Dataset entries:
--------

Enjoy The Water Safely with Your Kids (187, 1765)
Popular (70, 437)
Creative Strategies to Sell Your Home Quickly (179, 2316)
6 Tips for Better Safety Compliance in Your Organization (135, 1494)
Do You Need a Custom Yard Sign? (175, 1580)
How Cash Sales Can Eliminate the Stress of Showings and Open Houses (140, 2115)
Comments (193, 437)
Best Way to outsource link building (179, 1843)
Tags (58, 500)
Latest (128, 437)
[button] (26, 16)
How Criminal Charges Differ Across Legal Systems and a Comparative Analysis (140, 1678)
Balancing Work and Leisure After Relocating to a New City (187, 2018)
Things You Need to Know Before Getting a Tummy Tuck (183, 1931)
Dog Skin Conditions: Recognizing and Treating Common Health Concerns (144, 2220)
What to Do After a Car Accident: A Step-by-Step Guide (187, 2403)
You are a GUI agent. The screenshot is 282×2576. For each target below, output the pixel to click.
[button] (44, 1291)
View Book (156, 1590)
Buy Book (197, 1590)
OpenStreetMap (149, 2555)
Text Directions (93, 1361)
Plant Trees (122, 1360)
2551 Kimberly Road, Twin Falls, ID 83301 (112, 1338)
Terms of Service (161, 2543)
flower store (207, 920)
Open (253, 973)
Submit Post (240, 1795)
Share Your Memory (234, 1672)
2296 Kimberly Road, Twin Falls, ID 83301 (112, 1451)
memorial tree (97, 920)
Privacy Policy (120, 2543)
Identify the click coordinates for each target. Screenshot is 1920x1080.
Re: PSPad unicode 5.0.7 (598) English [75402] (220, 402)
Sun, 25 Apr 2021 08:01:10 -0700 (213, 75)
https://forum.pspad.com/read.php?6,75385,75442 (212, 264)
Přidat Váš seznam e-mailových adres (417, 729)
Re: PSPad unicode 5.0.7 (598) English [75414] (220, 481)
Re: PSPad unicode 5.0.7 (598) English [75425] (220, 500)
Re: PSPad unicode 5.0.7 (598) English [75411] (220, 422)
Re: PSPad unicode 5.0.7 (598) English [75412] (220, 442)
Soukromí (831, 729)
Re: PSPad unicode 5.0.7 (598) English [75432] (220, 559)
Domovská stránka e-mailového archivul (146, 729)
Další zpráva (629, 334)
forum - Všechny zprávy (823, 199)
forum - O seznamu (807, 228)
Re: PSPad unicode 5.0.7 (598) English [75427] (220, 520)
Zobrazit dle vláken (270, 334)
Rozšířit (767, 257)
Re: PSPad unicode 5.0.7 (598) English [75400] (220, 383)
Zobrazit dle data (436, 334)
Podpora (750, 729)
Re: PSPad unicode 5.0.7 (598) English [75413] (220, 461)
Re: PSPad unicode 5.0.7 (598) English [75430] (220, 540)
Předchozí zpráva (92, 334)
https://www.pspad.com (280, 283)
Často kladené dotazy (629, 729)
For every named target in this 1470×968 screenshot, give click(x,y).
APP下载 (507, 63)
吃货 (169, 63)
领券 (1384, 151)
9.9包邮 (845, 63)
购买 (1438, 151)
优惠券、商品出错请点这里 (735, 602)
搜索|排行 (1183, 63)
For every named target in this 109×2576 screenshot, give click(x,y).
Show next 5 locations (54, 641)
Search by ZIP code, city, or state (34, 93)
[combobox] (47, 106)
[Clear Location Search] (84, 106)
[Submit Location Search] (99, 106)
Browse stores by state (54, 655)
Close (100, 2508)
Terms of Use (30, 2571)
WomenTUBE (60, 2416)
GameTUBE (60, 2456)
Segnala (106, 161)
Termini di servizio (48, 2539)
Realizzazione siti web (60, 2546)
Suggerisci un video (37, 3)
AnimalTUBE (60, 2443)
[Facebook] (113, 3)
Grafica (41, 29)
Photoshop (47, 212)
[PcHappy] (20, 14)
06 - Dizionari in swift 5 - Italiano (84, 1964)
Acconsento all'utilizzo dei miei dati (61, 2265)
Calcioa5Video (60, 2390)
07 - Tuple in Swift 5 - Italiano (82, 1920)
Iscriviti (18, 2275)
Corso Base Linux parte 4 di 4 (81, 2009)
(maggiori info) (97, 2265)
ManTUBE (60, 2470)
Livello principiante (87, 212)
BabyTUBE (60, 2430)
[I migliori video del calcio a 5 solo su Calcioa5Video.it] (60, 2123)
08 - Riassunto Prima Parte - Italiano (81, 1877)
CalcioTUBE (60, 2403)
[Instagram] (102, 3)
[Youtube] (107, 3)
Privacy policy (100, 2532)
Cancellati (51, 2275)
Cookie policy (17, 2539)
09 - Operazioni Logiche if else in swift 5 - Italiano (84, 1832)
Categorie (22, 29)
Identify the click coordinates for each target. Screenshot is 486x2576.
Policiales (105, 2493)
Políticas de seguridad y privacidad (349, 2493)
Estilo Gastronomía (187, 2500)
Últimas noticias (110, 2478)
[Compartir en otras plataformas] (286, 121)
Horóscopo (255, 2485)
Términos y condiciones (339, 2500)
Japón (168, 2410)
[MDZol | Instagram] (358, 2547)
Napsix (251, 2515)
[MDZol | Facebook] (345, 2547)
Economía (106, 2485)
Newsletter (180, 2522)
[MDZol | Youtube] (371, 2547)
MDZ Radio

--------

» Aim of the exercise
Scan the records above for lines with the word "MDZol", then say how many there are, giving the number alone.

» Exercise answer
3